DATASET EXCERPTS
*** Begin section ***

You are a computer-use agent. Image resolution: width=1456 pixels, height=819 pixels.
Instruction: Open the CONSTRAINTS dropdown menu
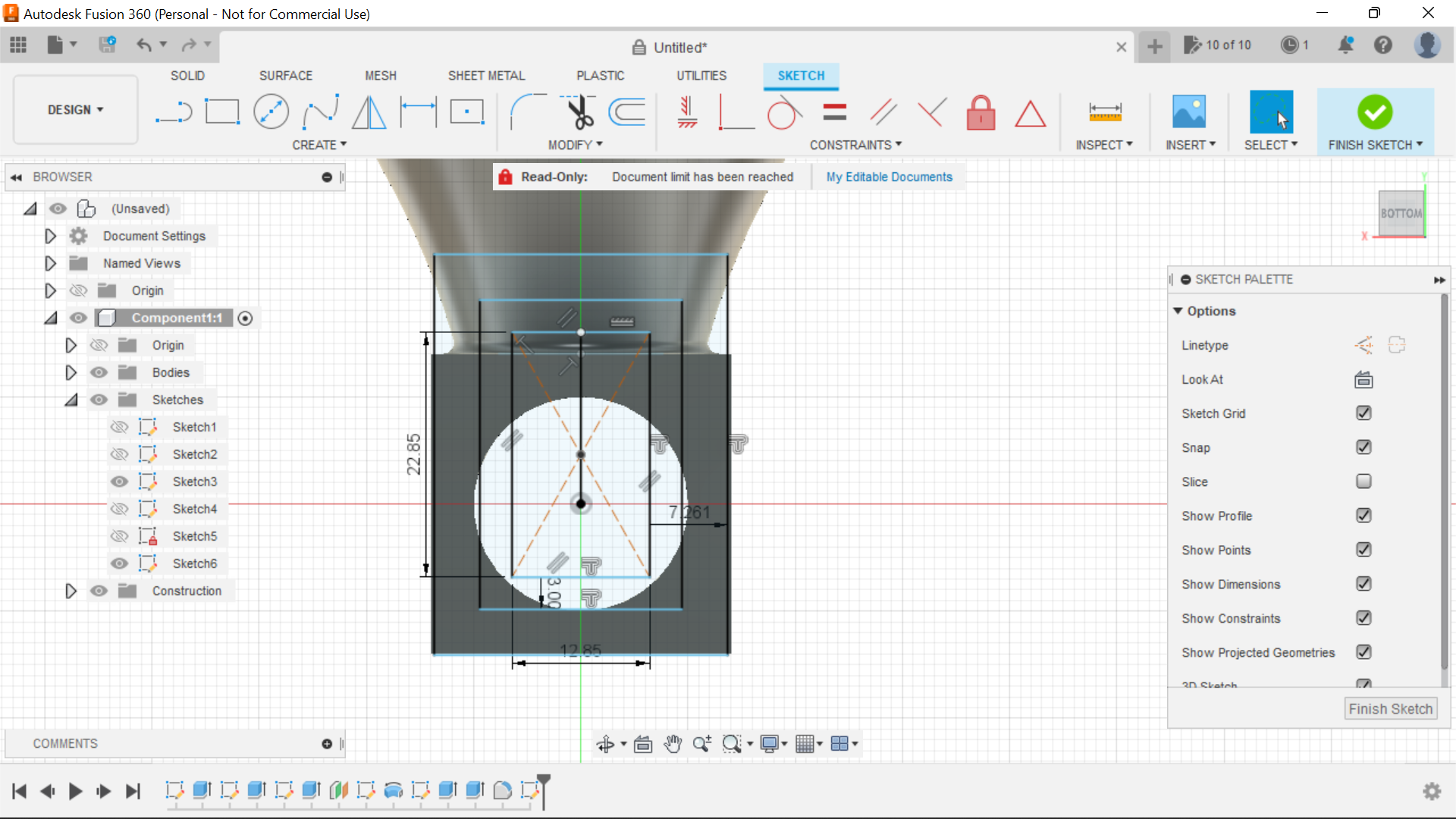click(855, 144)
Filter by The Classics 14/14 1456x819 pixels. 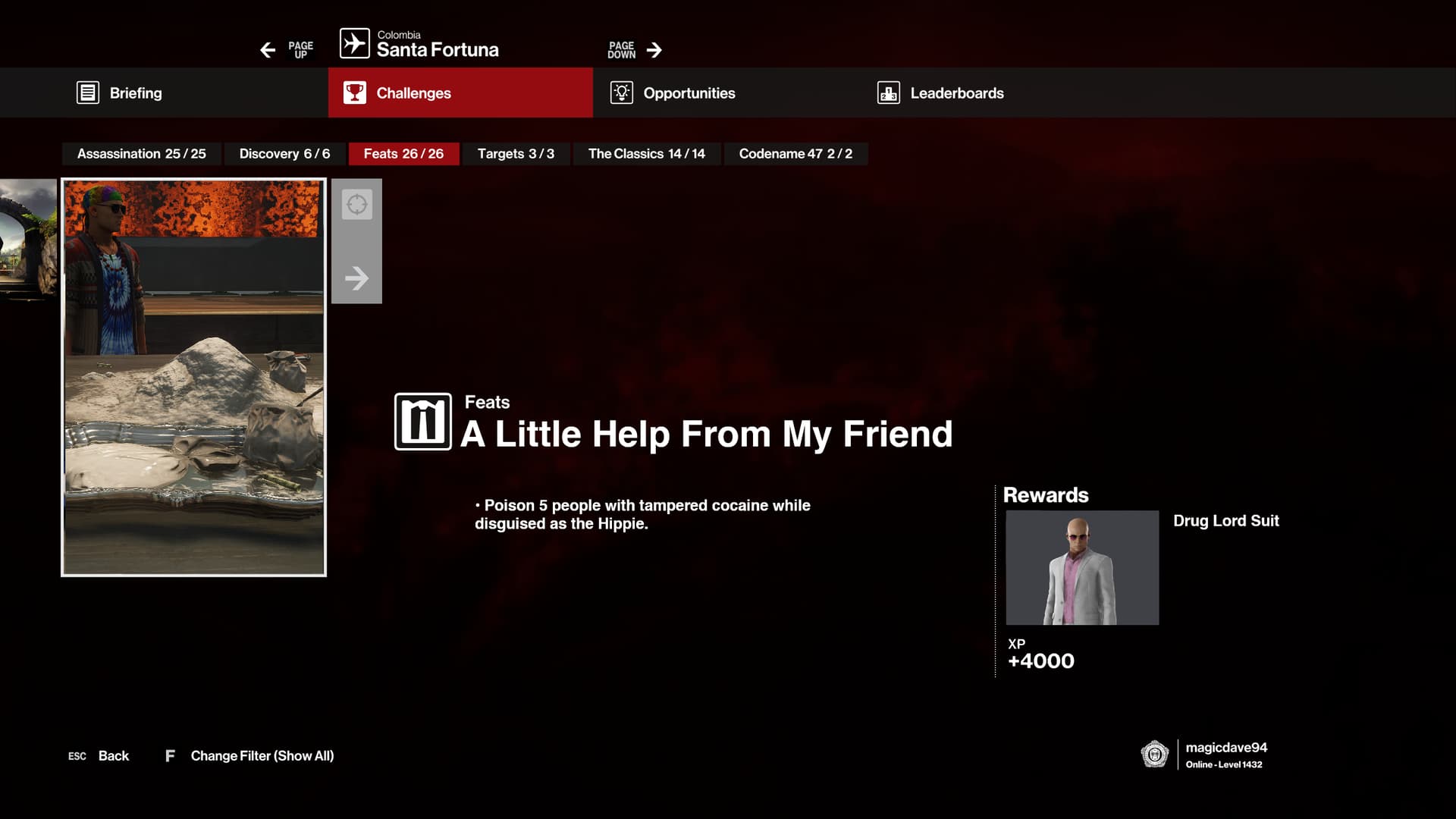pos(646,154)
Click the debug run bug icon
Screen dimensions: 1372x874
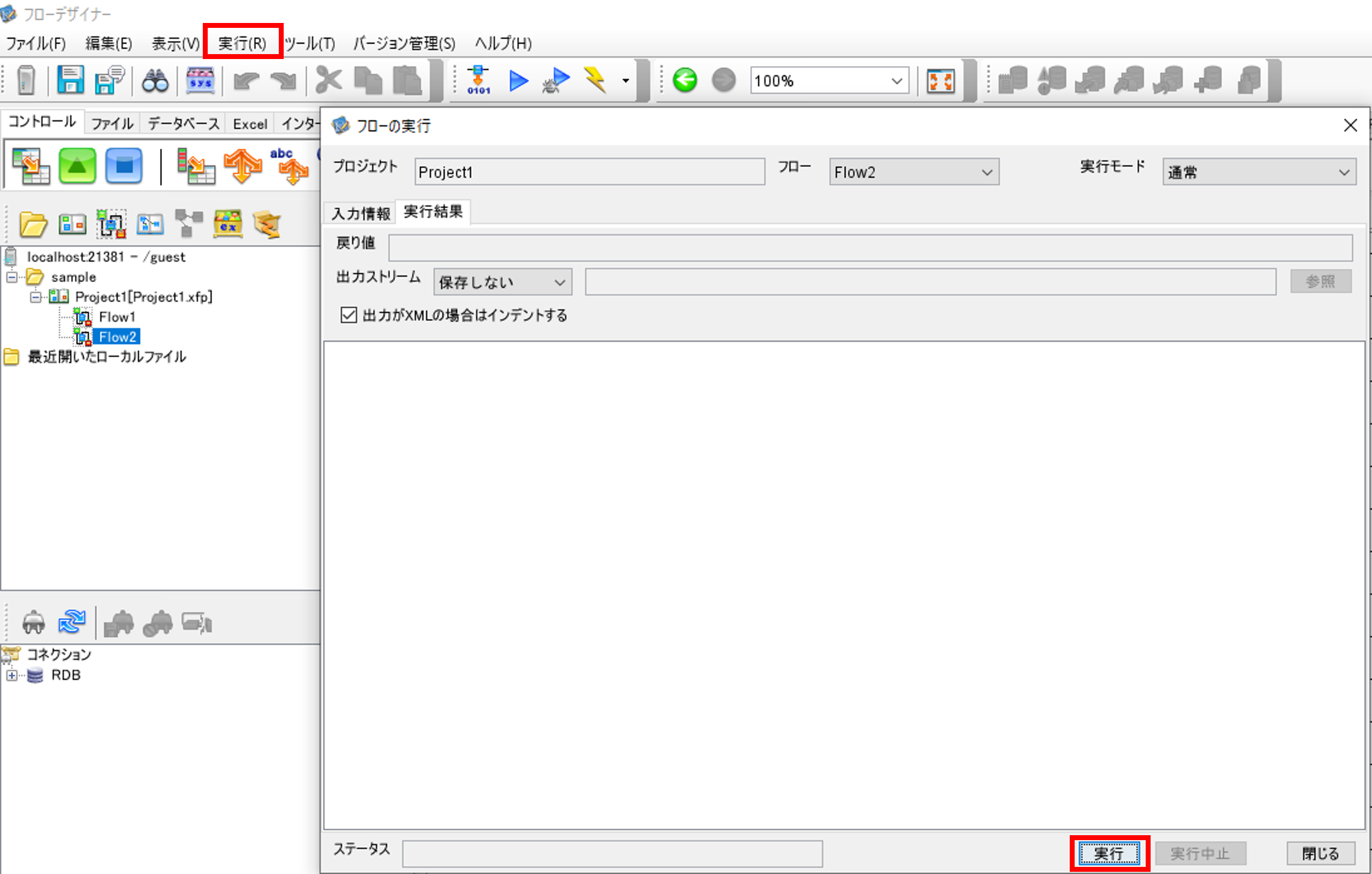click(555, 80)
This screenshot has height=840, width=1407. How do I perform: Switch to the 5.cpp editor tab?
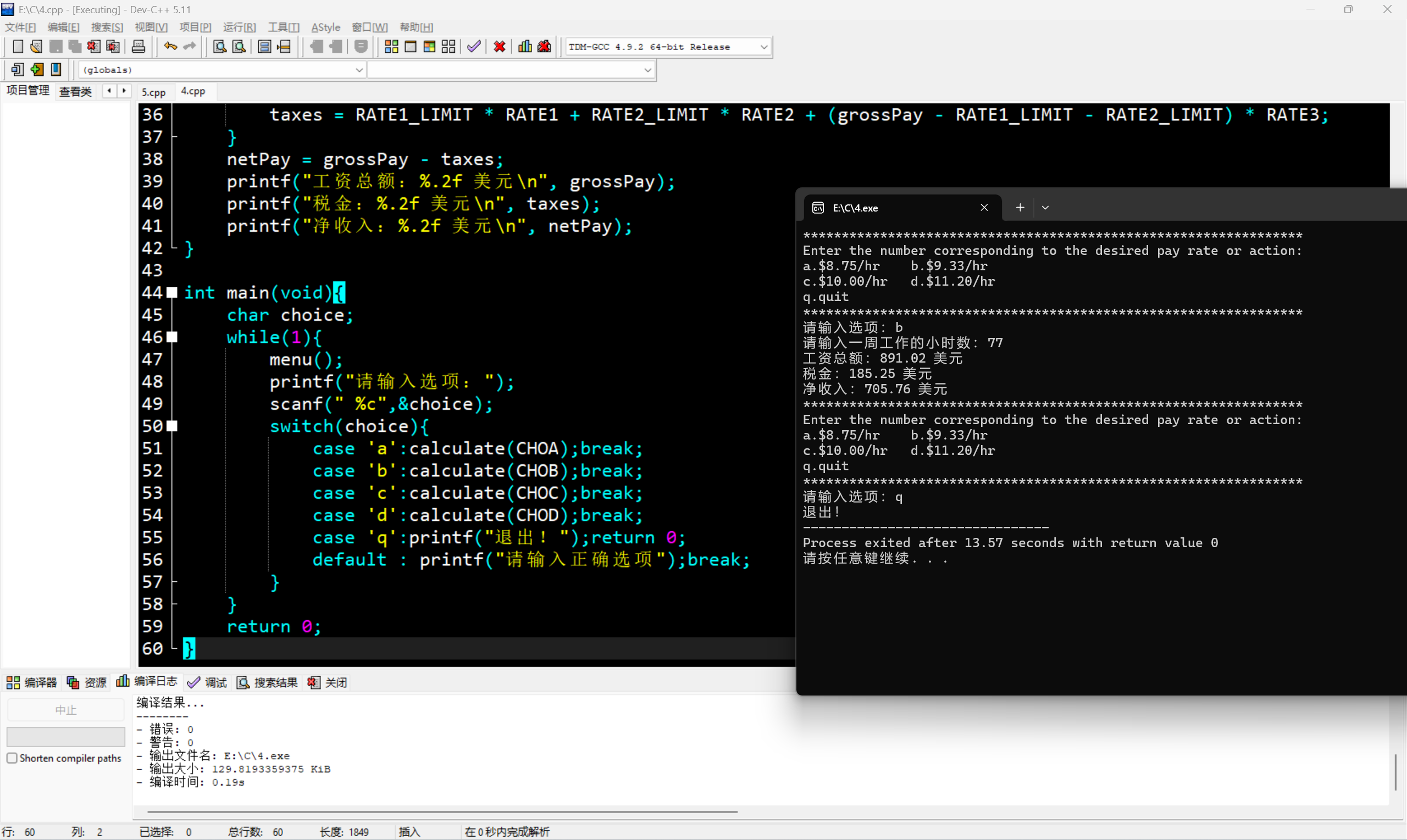click(153, 92)
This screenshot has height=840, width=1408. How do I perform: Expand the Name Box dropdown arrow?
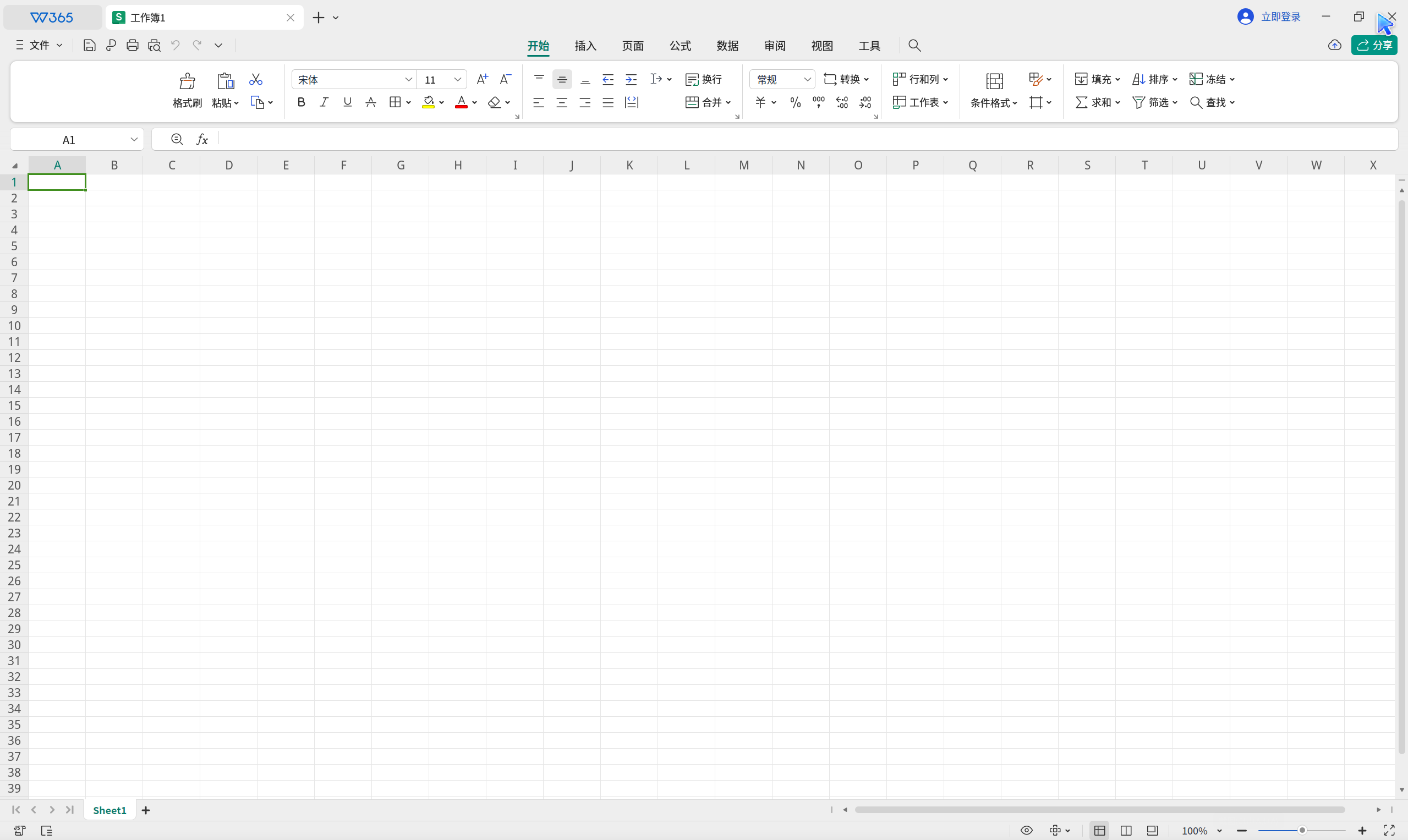134,139
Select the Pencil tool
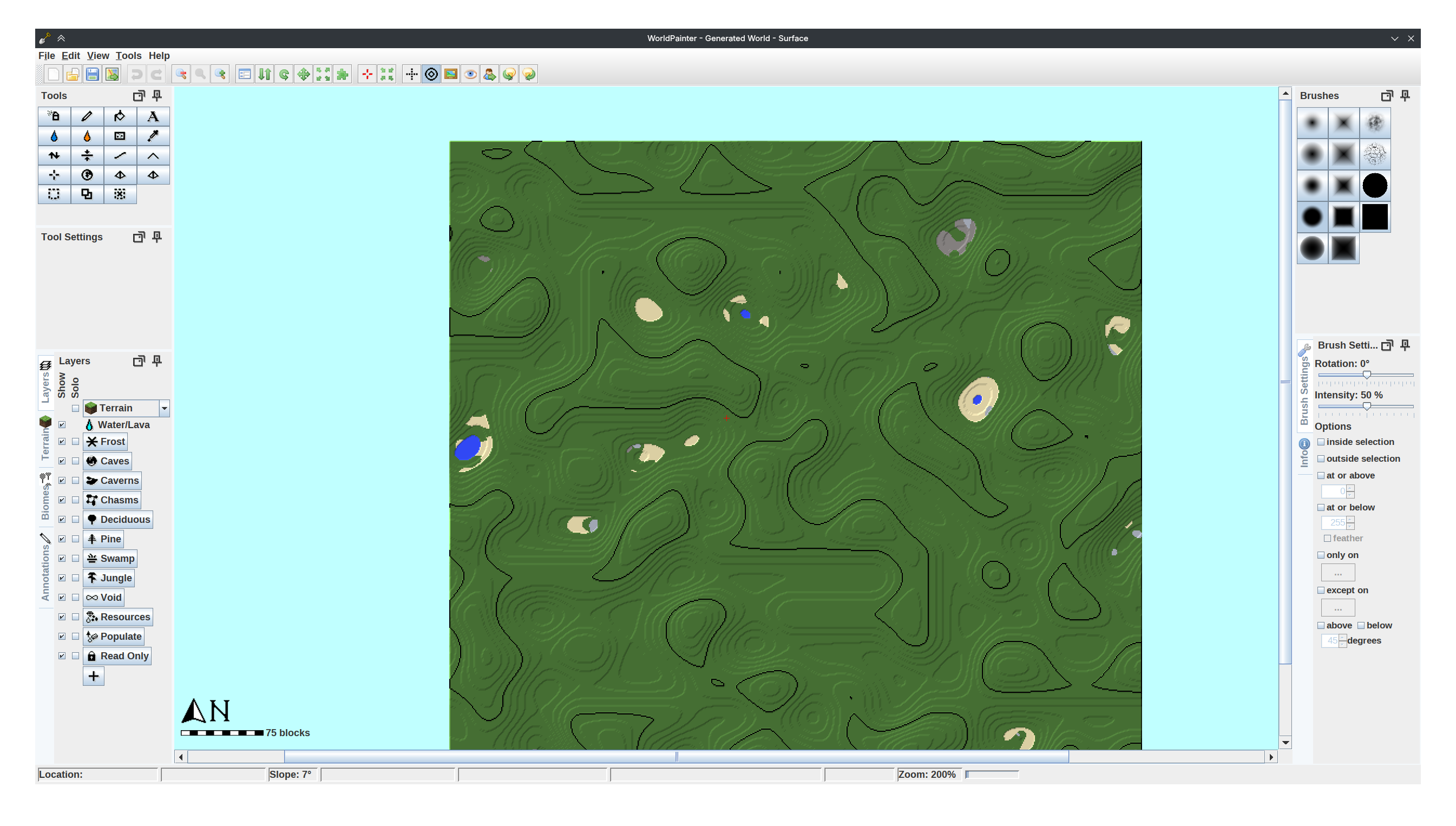The image size is (1456, 826). tap(87, 116)
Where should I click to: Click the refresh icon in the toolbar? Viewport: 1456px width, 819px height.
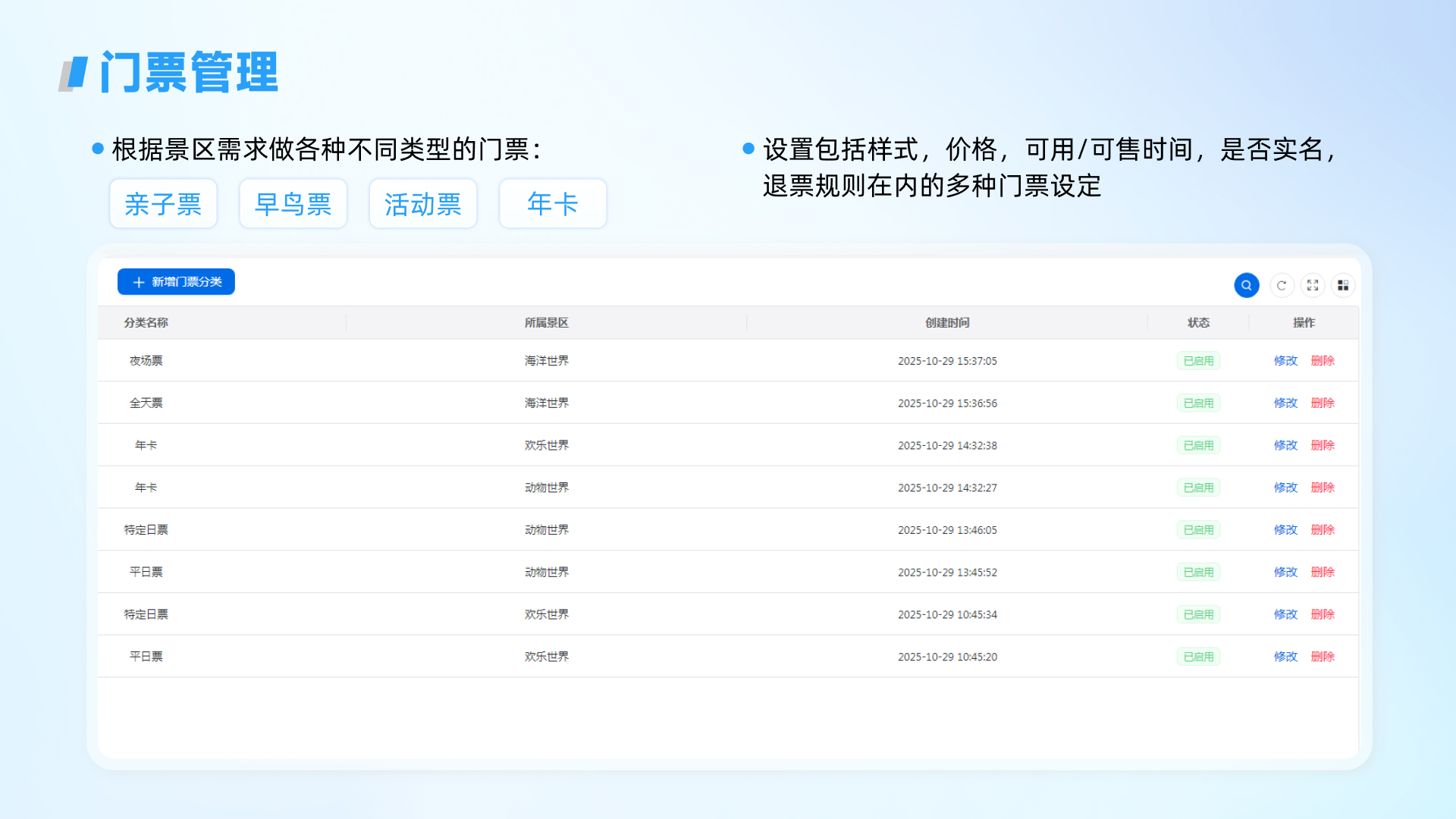(1282, 285)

*** End section ***

PROBLEM DESCRIPTION
Could you return each line, unchanged, from the line containing "Select the Pencil tool" through the last line of the entries above, leaving out the pictures?

TASK SOLUTION
Select the Pencil tool
The image size is (1456, 826). tap(87, 116)
Where should I click to: Click the refresh icon in the toolbar? Viewport: 1456px width, 819px height.
(1282, 285)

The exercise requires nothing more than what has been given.